Monday, April 28, 2014

Grover Norquist and the John Birch Society – Part 1

When the workers at Volkswagen’ Tennessee plant began organizing, with the acquiescence, if not outright encouragement of management, they knew there would be some amongst the workforce that felt differently than the UAW leadership and many other of their coworkers about unionization, and that having the union represent the workers was not a given.

What they couldn’t have anticipated was the resistance from the Governor of the state, Bill Haslam and one of the state’s Senators, Bob Corker, both Republicans. Considering that the management of VW was more than okay with the idea of the workers organizing (in fact, they consider it vital that their workforce be organized in some fashion) and that one of the Republican tenets is ‘local control’, why would organizing be a problem for anyone?

When it started to look like the union would get voted in, both Haslam and Corker sprung into action to thwart the effort, despite the Republican party’s position on ‘less government interference’.

But they weren’t alone. Grover Norquist, he of the ‘No Tax Pledge’, decided that the workers in Tennessee were having trouble deciding for themselves whether they wanted to be represented by the UAW or not. Because, after all, what did those workers know? None of them were the President of any lobbying groups.

An odd development, I thought, since this had nothing to do with raising taxes – because management at VW were going to have their workforce organized in some fashion no matter what anyone else thought about it (and the worker’s panel may insist that no future plants be built in the southern U.S. because of the efforts of Haslam, Corker, and Norquist)

Research into Norquist made it clear: Norquist is, perhaps not officially, but definitely in spirit, a Bircher – as in the John Birch Society. His philosophy mimics the Bircher’s exactly.

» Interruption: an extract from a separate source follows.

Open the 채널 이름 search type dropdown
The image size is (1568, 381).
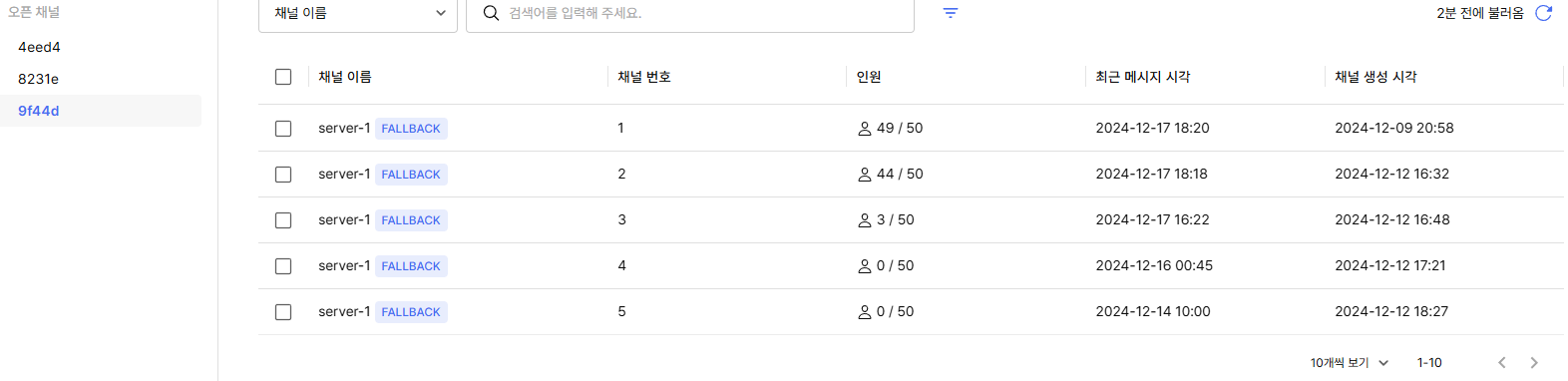[x=358, y=13]
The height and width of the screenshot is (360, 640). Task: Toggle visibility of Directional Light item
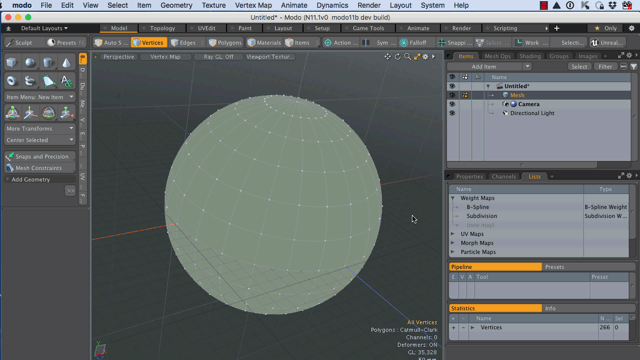pos(452,113)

No, not really. You see, one of the guiding principles the JBS claims to adhere to is ‘individual liberty’, and Norquist definitely doesn’t believe in that – at least not when it comes to workers joining a union that is. No matter. The Birchers don’t believe it either. What they do believe, regardless of what they claim to believe, is individual liberty only for those they deem worthy – big money interests.

Like the Koch brothers. Their father Fred was a founding member of the JBS and both brothers were members, at least for a while. Charles resigned at one point over the Vietnam war. But he rejoined, at least in spirit (the JBS doesn’t publish the names of its members).

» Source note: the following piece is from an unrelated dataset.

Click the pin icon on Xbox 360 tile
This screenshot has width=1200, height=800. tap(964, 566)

Koch money, and Norquist’s leadership may not have created the Tea Party (don’t count it out), but Koch money has supported the nascent movement and Norquist provided strategy. And it’s always been that way with the JBS.

The JBS was active in the Goldwater presidential campaign in 1964 (Goldwater’s famous quote about ‘extremism is no vice’ was a shout-out to the Society) and Ronald Reagan’s victory in California[i]. When Reagan took the White House in 1980, he had Norquist nearby and asked the young promising extremist to start what became Americans for Tax Reform.

Norquist has stated many times that he'd like America to return to the good old days of the 1880's. No Social Security, No labor laws, no safety net, no unions. He'd probably like to see only landowners voting as it once was, or some of us being declarred 3/5's of a person. Norquist marches in lockstep with JBS ideology, and it'd be damn hard to be more rabidly conservative than that.

The Society seemed to have gone dormant for years, particularly after William F. Buckley, Jr.’s denouncement of the group. But they’ve never gone away completely. For years, no one heard the name of the group, but that’s has changed.

End of Part 1

[i] James Phalen “Mutiny In The John Birch Society” Saturday Evening Post, April 8, 1967.